* _What you will do_
Can you reproduce, without any changes, everything in the records from the line containing "You are a computer-use agent. Screen" down to the line containing "This screenshot has height=2102, width=996.", with both of those lines included?

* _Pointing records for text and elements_

====

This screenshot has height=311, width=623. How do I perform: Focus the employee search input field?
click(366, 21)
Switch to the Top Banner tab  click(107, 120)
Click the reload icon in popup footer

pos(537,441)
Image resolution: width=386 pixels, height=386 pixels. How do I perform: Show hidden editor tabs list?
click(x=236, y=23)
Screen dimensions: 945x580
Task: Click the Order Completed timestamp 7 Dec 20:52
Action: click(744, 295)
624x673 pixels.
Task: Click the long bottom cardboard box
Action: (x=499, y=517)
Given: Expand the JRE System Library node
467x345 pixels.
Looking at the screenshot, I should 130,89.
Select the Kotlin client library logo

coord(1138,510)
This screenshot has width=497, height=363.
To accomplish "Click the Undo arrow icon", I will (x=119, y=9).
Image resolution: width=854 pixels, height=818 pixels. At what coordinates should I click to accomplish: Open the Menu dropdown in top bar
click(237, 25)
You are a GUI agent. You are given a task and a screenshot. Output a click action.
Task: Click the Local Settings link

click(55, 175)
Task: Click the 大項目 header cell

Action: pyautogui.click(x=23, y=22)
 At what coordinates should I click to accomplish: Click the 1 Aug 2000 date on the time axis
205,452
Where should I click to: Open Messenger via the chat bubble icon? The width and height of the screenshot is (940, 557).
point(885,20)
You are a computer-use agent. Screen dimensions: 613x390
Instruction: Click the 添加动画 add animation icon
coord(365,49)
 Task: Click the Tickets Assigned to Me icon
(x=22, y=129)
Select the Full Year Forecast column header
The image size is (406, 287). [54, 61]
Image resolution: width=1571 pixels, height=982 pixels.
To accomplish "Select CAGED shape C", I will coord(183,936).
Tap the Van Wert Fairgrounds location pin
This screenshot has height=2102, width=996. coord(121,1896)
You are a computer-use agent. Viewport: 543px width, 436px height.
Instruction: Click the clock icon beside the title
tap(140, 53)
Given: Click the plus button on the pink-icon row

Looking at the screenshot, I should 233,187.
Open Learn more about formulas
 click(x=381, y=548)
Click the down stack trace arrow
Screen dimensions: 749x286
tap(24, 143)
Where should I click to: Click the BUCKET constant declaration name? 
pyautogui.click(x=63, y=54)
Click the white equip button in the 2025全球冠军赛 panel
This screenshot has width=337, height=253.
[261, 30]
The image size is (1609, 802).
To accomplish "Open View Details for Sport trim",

====

* _Full answer_
You are a computer-use agent. Screen dimensions: 613x390
Instruction: Click the 添加动画 add animation icon
coord(365,49)
 Task: Click the Tickets Assigned to Me icon
(x=22, y=129)
Select the Full Year Forecast column header
The image size is (406, 287). [54, 61]
Image resolution: width=1571 pixels, height=982 pixels.
To accomplish "Select CAGED shape C", I will coord(183,936).
Tap the Van Wert Fairgrounds location pin
This screenshot has height=2102, width=996. coord(121,1896)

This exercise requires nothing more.